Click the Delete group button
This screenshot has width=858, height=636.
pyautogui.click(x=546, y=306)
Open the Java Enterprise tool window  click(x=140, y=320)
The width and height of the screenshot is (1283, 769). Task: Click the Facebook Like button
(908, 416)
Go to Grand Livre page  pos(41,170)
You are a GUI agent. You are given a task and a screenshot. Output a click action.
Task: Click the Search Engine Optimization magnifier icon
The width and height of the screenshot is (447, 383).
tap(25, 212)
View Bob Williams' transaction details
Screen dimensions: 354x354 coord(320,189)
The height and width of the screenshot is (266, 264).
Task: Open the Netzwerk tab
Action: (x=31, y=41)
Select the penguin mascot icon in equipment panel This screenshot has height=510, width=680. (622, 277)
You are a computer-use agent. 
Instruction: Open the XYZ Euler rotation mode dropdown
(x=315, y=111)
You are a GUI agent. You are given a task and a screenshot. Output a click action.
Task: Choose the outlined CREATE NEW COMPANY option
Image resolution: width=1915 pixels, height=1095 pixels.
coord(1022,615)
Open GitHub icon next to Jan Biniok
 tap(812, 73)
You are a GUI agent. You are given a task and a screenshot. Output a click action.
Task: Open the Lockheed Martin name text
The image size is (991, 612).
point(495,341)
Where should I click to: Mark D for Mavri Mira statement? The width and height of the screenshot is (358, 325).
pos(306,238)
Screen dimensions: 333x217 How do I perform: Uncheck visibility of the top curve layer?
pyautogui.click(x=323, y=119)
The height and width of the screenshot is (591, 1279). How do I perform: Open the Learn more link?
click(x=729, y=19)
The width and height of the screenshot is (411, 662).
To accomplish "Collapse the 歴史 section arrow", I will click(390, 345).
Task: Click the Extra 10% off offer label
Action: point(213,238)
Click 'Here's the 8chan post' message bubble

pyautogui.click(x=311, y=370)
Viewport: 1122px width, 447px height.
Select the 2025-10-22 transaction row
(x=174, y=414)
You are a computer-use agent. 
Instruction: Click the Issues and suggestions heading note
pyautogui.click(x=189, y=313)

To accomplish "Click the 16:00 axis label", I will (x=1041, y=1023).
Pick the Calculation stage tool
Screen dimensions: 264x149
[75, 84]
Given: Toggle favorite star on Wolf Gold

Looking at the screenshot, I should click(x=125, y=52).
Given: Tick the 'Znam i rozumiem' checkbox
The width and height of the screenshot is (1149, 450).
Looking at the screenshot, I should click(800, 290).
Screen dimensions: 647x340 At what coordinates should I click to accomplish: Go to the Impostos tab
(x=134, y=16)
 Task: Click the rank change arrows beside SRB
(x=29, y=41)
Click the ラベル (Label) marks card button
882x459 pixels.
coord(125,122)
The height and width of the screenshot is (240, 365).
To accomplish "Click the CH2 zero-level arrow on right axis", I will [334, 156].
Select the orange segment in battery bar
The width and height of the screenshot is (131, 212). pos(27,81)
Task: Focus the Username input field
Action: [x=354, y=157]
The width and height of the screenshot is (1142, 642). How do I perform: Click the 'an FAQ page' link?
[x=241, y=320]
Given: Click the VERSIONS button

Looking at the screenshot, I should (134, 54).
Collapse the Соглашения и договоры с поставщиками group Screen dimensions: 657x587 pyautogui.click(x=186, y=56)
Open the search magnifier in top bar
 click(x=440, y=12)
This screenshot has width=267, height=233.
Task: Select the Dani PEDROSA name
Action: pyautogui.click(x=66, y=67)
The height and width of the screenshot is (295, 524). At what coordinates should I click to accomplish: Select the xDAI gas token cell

********************

In the material above, find the lines that contain "axis" and show them.

To accomplish "Click the 16:00 axis label", I will (x=1041, y=1023).
To accomplish "Click the CH2 zero-level arrow on right axis", I will [334, 156].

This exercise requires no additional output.